_Work required_
Below this line is the material. Write out only its lines from the one containing "This screenshot has height=461, width=773." through the one containing "Viewport: 1400px width, 859px height.", both kept, exactly.

*** Opening Supplied material ***

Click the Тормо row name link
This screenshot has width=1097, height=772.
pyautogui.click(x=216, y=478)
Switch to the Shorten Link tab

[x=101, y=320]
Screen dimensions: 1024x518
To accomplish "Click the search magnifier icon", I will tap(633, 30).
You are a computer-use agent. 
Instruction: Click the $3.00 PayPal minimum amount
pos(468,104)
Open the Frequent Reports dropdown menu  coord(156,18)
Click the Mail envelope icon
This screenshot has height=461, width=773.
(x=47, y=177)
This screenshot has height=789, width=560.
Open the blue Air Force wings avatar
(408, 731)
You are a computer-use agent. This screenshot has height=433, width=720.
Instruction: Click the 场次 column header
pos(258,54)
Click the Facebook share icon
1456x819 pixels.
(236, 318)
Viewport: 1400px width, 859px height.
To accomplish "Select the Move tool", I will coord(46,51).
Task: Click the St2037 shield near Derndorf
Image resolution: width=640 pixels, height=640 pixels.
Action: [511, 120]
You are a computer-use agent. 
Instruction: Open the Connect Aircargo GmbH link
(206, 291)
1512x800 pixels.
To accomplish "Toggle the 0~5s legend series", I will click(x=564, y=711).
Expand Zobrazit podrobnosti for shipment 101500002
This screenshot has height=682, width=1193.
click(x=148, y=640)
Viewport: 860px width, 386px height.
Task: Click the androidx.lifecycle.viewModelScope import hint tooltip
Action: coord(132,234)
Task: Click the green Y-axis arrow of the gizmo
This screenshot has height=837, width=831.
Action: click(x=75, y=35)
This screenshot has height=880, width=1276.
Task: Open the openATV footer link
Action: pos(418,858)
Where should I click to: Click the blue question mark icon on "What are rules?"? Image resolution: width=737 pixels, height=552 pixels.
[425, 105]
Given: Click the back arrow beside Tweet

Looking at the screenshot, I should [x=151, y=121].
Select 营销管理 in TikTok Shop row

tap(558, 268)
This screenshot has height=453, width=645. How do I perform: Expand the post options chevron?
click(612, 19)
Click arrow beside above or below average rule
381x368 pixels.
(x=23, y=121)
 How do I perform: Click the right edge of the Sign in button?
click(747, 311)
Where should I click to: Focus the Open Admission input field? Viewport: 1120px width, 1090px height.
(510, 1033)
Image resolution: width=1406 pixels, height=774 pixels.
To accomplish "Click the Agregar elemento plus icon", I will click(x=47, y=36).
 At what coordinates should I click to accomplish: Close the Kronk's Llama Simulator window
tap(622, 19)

*** Closing Supplied material ***

_Exercise solution_
This screenshot has height=461, width=773.
(x=47, y=177)
This screenshot has height=789, width=560.
Open the blue Air Force wings avatar
(408, 731)
You are a computer-use agent. This screenshot has height=433, width=720.
Instruction: Click the 场次 column header
pos(258,54)
Click the Facebook share icon
1456x819 pixels.
(236, 318)
Viewport: 1400px width, 859px height.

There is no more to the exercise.